> EXCERPTED TEXT
----
Authorities say those who were buried in private funerals are not included in the official death toll (AFP)

Haitian authorities say 230,000 people died in the country's deadly quake - putting the disaster on a par with the 2004 Asian tsunami.

Haitian authorities say 230,000 people died in the country's deadly quake - putting the disaster on a par with the 2004 Asian tsunami.

The government initially estimated 150,000 people had been killed on January 24, apparently from bodies being recovered in the rubble of collapsed buildings in Port-au-Prince.

But it now says that toll has risen sharply - and could leap again, with more bodies remaining uncounted as the country struggles to cope with the aftermath of the earthquake.

Communications Minister Marie-Laurence Jocelyn Lassegue said the new figure was not definitive, as it does not include bodies buried by private funeral homes in private cemeteries or those who died and were buried by their own families.
----
(Saved entries)

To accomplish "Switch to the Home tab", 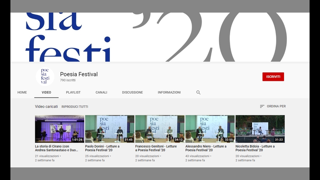I will 22,93.
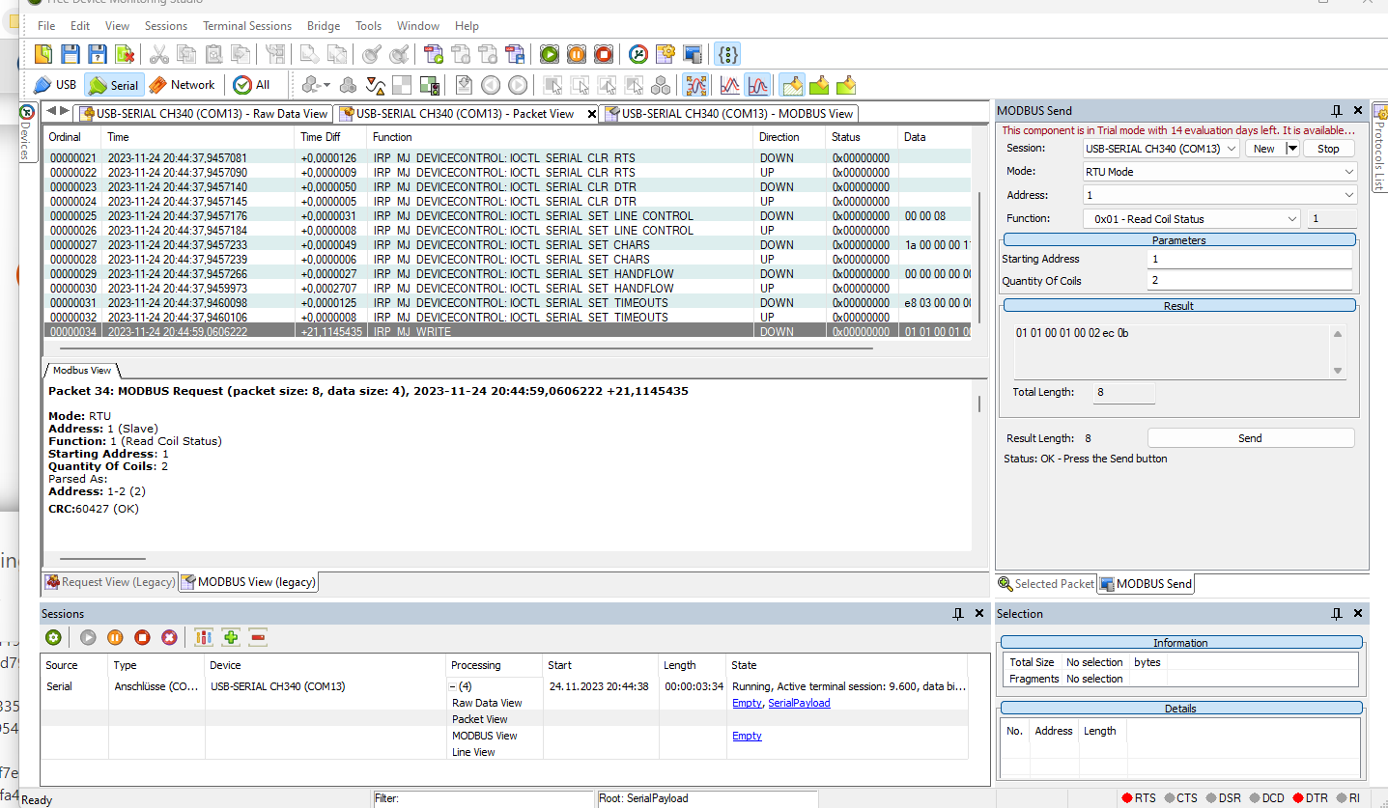
Task: Click the green Start session toolbar icon
Action: pos(549,54)
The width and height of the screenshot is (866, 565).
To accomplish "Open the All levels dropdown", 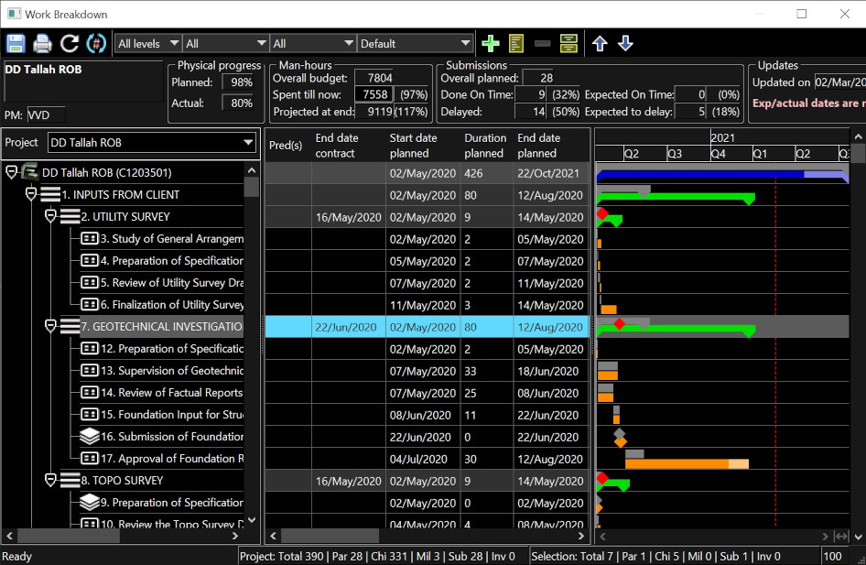I will tap(147, 43).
----
> ASSIGNED TASK A
In the Haiti quake report, condense the paragraph beginning "Communications Minister Marie-Laurence Jocelyn Lassegue said" into a bulleted list that keeps its main facts.
> ASSIGNED TASK B
Rename "government" as "administration" in the stretch of the Haiti quake report from "Authorities say those" through "buildings in Port-au-Prince.", and give that stretch.

> FINAL ANSWER A
- Communications Minister Marie-Laurence Jocelyn Lassegue said the new figure is not definitive.
- It leaves out bodies buried by private funeral homes in private cemeteries.
- It also leaves out people who died and were buried by their own families.

> FINAL ANSWER B
Authorities say those who were buried in private funerals are not included in the official death toll (AFP)

Haitian authorities say 230,000 people died in the country's deadly quake - putting the disaster on a par with the 2004 Asian tsunami.

Haitian authorities say 230,000 people died in the country's deadly quake - putting the disaster on a par with the 2004 Asian tsunami.

The administration initially estimated 150,000 people had been killed on January 24, apparently from bodies being recovered in the rubble of collapsed buildings in Port-au-Prince.